Convivir con una persona con agorafobia
Convivir con una persona que sufre agorafobia, ya seamos su pareja o un familiar no siempre es sencillo. A menudo es difícil comprender por qué estas personas actúan como actúan, o, si lo entendemos, no sabemos bien cómo ayudarle y nos sentimos impotentes ante este hecho. Otras veces, intentando ayudar al paciente, fomentamos la enfermedad del agorafóbico. Sin embargo, sí podemos ayudarle a superar su agorafobia, y para ello deberemos seguir unas pautas de conducta:

No impacientarnos: La persona con agorafobia dará dos pasos hacia delante y uno hacia atrás en su evolución, lo que nos puede llevar a enfadarnos o perder la paciencia.

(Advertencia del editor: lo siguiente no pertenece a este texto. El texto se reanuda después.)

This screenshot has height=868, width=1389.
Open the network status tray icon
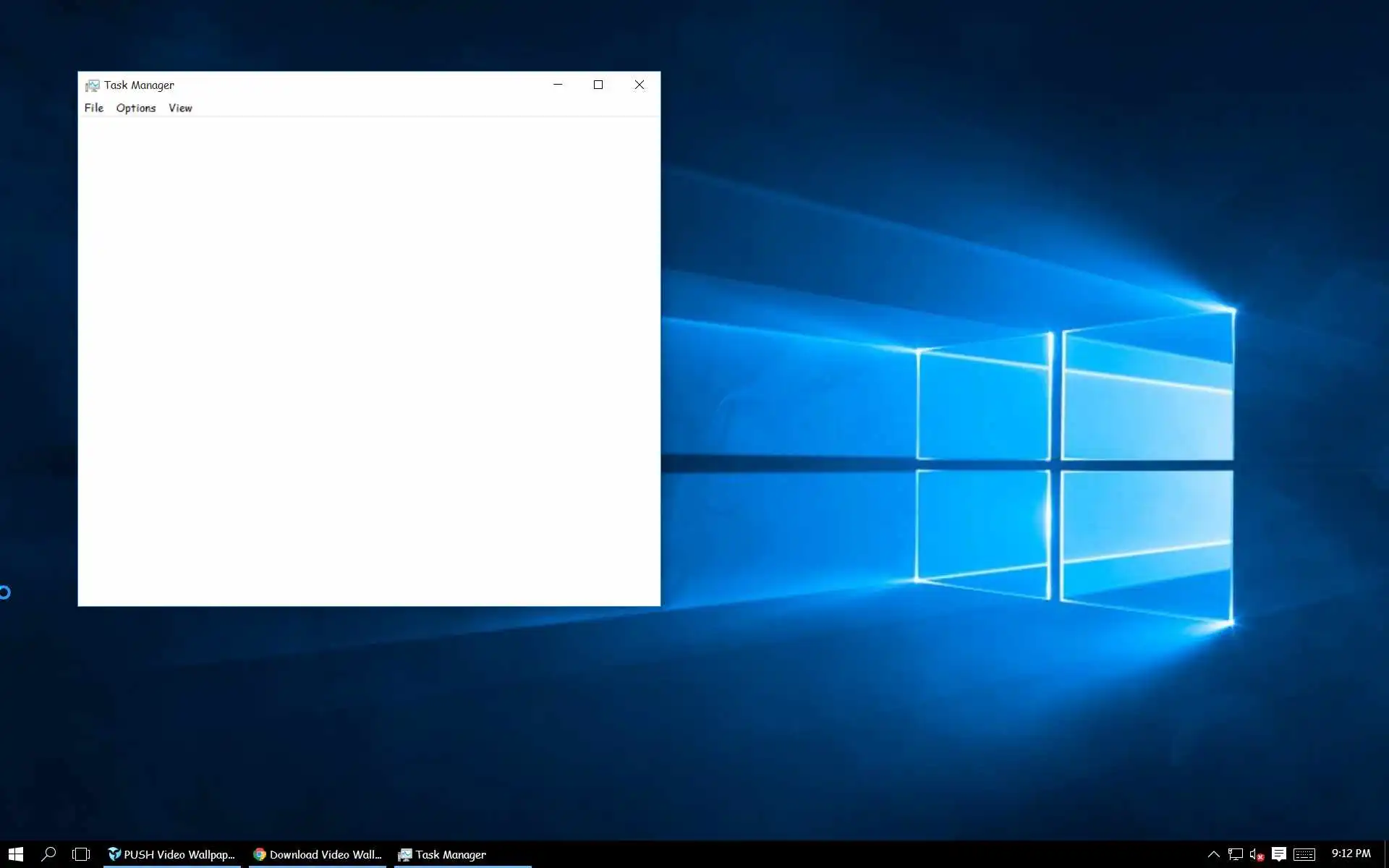pyautogui.click(x=1236, y=854)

No hacer sentir culpable al otro: Cuando perdemos los nervios es fácil que le echemos en cara a la otra persona todo lo que conlleva convivir con su trastorno, pero esto, en lugar de ayudarle o estimularle, como podríamos pensar, sólo logrará hacerle sentir peor. Si nos sentimos frustrados, debemos buscar otro modo de eliminar la frustración.

No sobreprotegerle: Seguramente lo haremos con toda la buena intención del mundo, para evitar que sufra, pero si lo hacemos así lo único que lograremos es retrasar su proceso de curación. Debemos encontrar el punto medio entre la ayuda y la sobreprotección. Si no lo hacemos así, la persona puede terminar dependiendo excesivamente de nosotros.

Cuando la otra persona esté en medio de un ataque de pánico se pueden seguir una serie de estrategias:

– Intentar distraerla, contándola historias o anécdotas curiosas que le distraigan la atención de su miedo.

– Dejar que la otra persona exprese cómo se siente, pero sin permitir que la espiral de pánico crezca.

– Ayudarle a regular su respiración, respirando tan sólo por la nariz y evitando que respire demasiado rápido o demasiado profundo.